**Work to be completed:** Reproduce exactly, from the data that follows, the line with "Identidade Visual (27, 2497)", the line with "world-class education (61, 323)", and every line that lies between them.

**Supplied material:**
=== Begin Enclosure ===

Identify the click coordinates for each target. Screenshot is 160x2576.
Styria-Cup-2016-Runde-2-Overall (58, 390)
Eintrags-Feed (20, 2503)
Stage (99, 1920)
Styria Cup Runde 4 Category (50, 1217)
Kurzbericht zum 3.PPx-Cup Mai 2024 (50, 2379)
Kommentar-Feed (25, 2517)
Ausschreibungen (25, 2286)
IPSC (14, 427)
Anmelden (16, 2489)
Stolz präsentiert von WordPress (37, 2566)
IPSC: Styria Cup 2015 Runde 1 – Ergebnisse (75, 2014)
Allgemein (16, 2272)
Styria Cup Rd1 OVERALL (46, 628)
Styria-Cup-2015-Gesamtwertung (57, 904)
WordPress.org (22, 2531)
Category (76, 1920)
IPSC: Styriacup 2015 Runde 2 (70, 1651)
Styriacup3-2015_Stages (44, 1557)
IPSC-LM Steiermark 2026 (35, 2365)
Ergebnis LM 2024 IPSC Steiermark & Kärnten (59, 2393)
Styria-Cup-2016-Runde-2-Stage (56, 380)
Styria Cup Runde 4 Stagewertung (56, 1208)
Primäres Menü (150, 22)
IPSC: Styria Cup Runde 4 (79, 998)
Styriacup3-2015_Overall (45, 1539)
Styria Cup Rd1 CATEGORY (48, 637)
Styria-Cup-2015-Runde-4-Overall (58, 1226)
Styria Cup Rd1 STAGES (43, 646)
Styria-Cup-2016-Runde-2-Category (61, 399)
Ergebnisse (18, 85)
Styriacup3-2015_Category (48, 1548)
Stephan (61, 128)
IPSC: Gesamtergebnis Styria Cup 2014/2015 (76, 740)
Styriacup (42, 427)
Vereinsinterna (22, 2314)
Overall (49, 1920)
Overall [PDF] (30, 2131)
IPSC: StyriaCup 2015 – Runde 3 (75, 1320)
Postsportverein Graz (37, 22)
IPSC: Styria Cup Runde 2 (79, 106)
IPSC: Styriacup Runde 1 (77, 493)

=== End Enclosure ===
=== Begin Enclosure ===

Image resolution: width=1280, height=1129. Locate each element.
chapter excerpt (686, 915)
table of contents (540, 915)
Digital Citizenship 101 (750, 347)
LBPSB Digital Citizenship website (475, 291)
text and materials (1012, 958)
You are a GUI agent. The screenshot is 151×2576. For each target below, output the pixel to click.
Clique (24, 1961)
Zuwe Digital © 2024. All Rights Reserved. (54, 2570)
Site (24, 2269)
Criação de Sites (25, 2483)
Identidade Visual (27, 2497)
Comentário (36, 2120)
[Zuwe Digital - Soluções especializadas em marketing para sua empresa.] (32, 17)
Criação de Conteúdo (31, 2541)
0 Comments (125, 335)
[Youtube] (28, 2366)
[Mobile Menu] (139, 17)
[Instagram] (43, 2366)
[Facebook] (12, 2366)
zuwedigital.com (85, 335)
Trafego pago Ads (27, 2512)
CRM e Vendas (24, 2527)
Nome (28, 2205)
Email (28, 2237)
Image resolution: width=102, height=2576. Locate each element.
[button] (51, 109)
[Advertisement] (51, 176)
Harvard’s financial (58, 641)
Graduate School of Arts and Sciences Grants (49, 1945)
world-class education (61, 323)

=== End Enclosure ===
=== Begin Enclosure ===

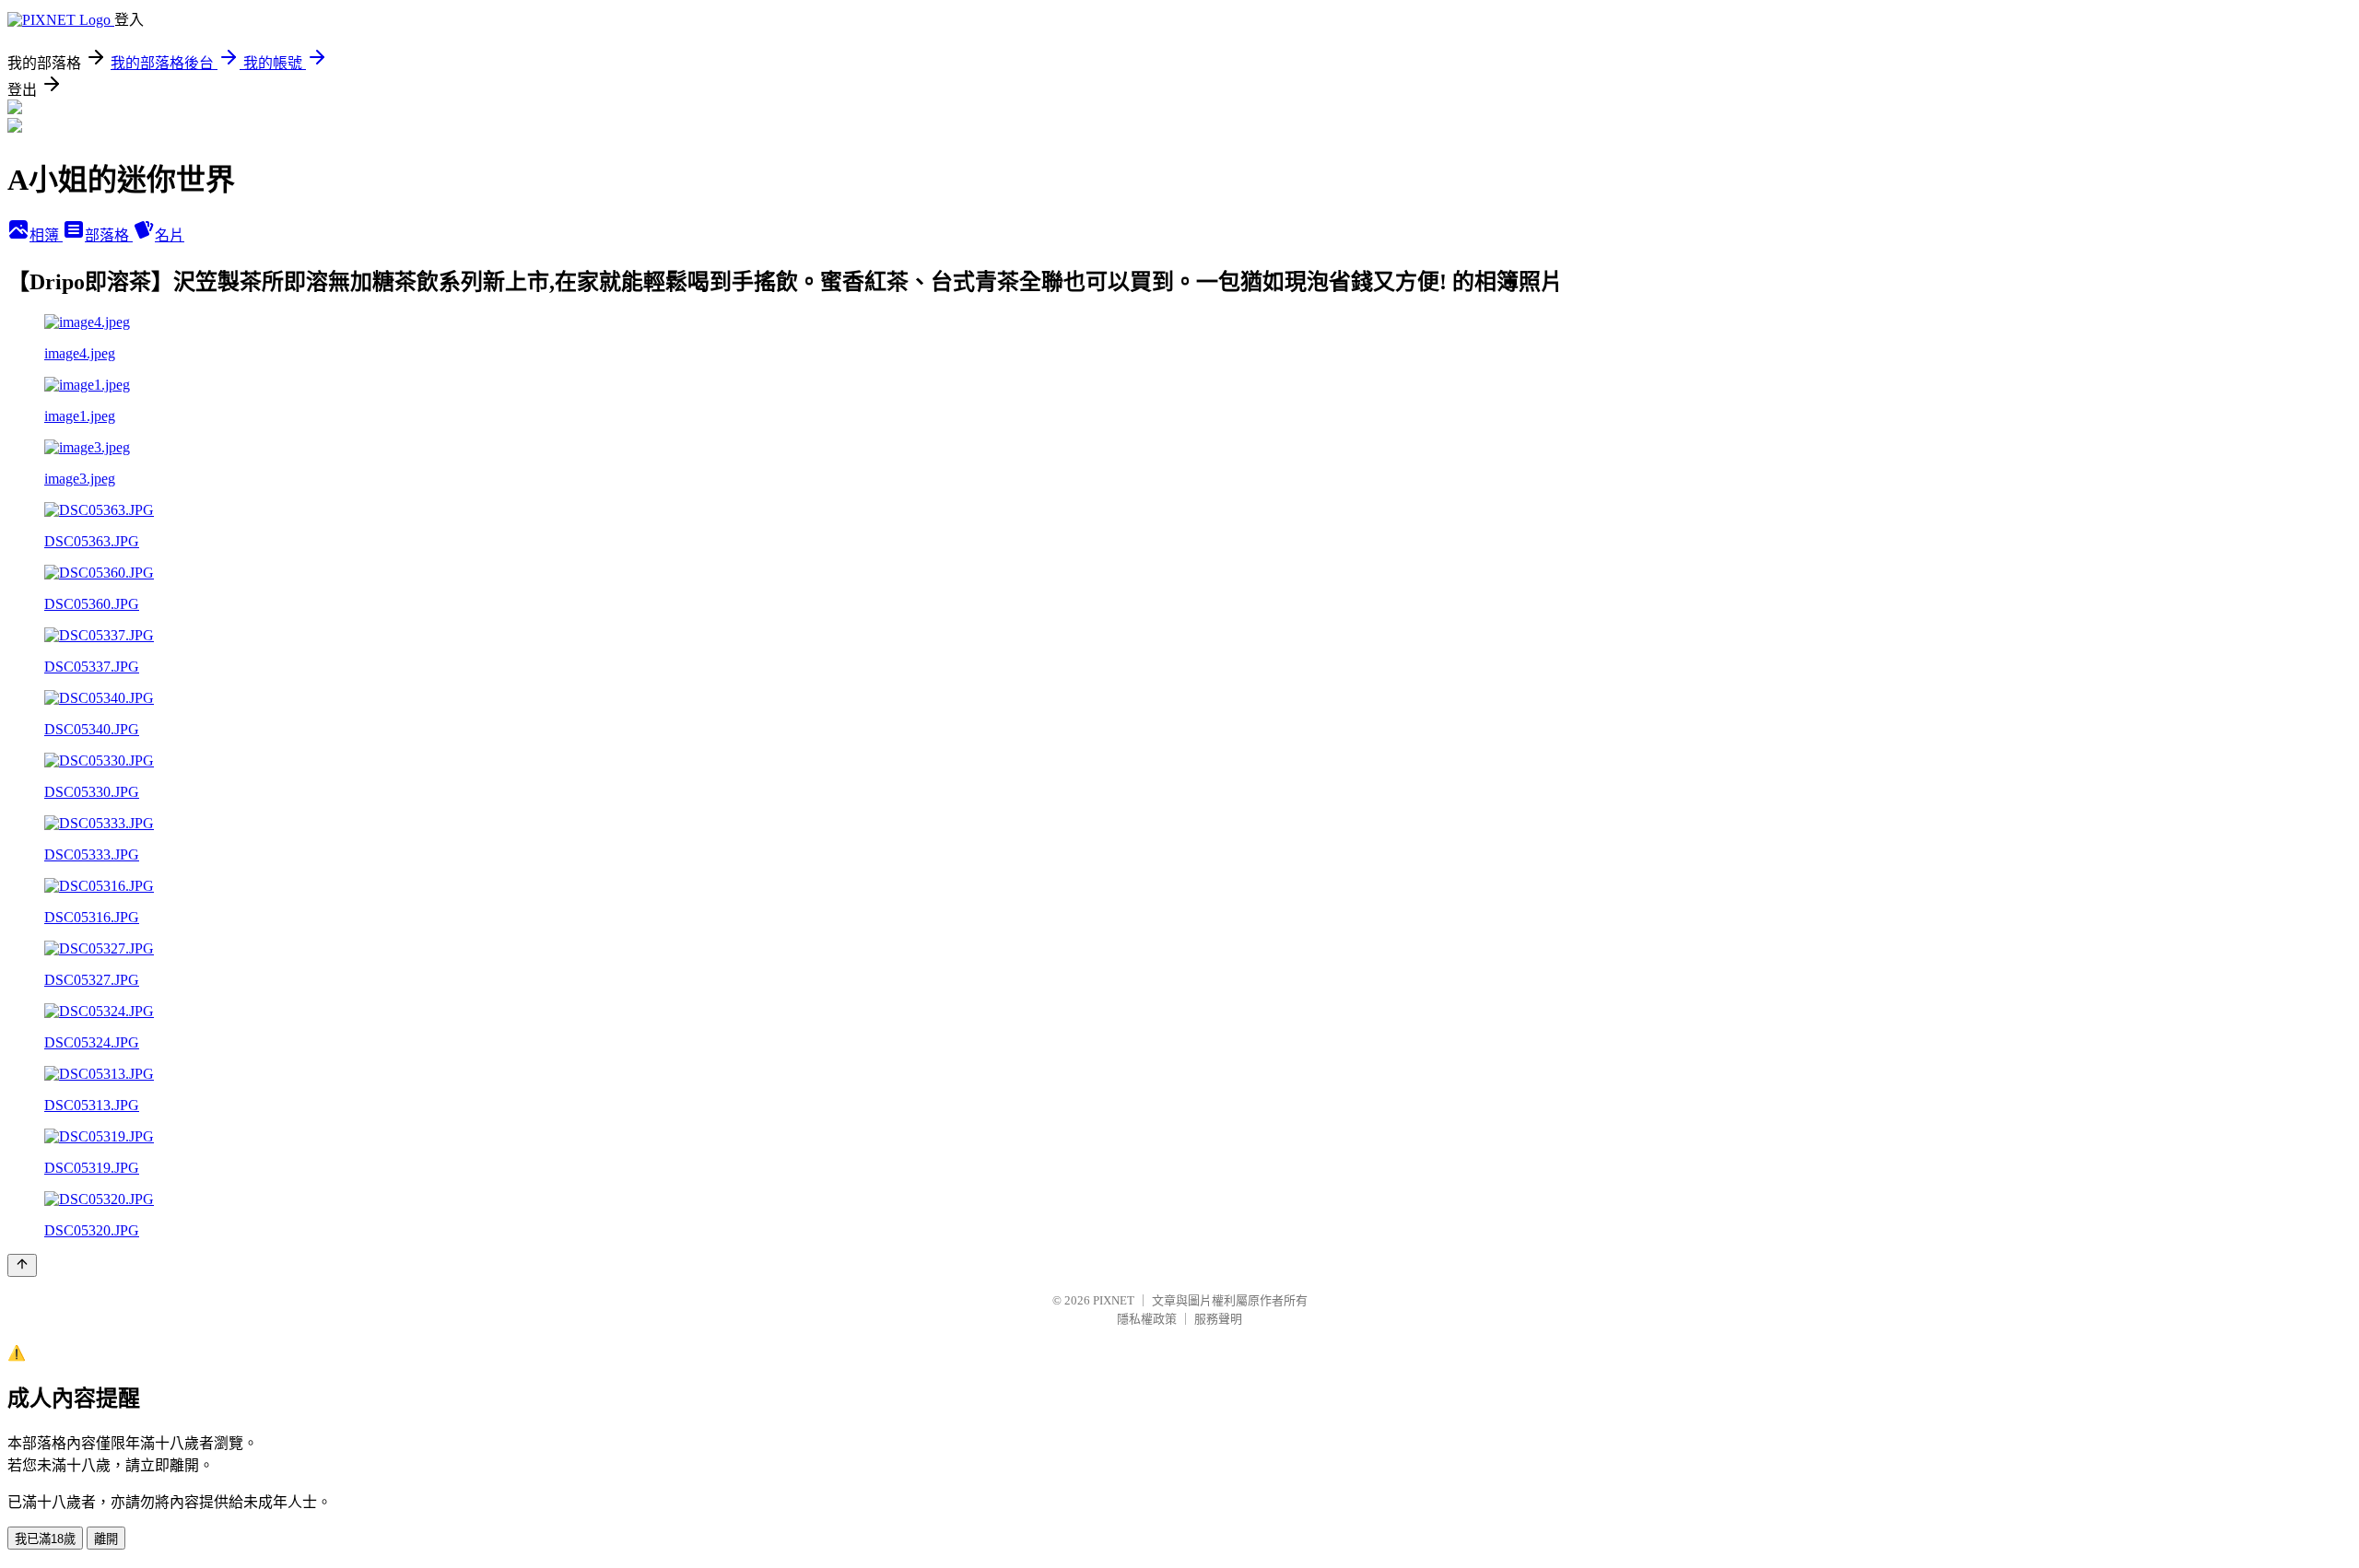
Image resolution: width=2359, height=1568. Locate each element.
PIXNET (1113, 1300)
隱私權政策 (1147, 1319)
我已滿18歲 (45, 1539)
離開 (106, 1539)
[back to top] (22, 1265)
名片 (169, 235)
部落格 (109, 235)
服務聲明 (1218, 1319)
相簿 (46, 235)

=== End Enclosure ===

**Written response:**
Identidade Visual (27, 2497)
Comentário (36, 2120)
[Zuwe Digital - Soluções especializadas em marketing para sua empresa.] (32, 17)
Criação de Conteúdo (31, 2541)
0 Comments (125, 335)
[Youtube] (28, 2366)
[Mobile Menu] (139, 17)
[Instagram] (43, 2366)
[Facebook] (12, 2366)
zuwedigital.com (85, 335)
Trafego pago Ads (27, 2512)
CRM e Vendas (24, 2527)
Nome (28, 2205)
Email (28, 2237)
Image resolution: width=102, height=2576. Locate each element.
[button] (51, 109)
[Advertisement] (51, 176)
Harvard’s financial (58, 641)
Graduate School of Arts and Sciences Grants (49, 1945)
world-class education (61, 323)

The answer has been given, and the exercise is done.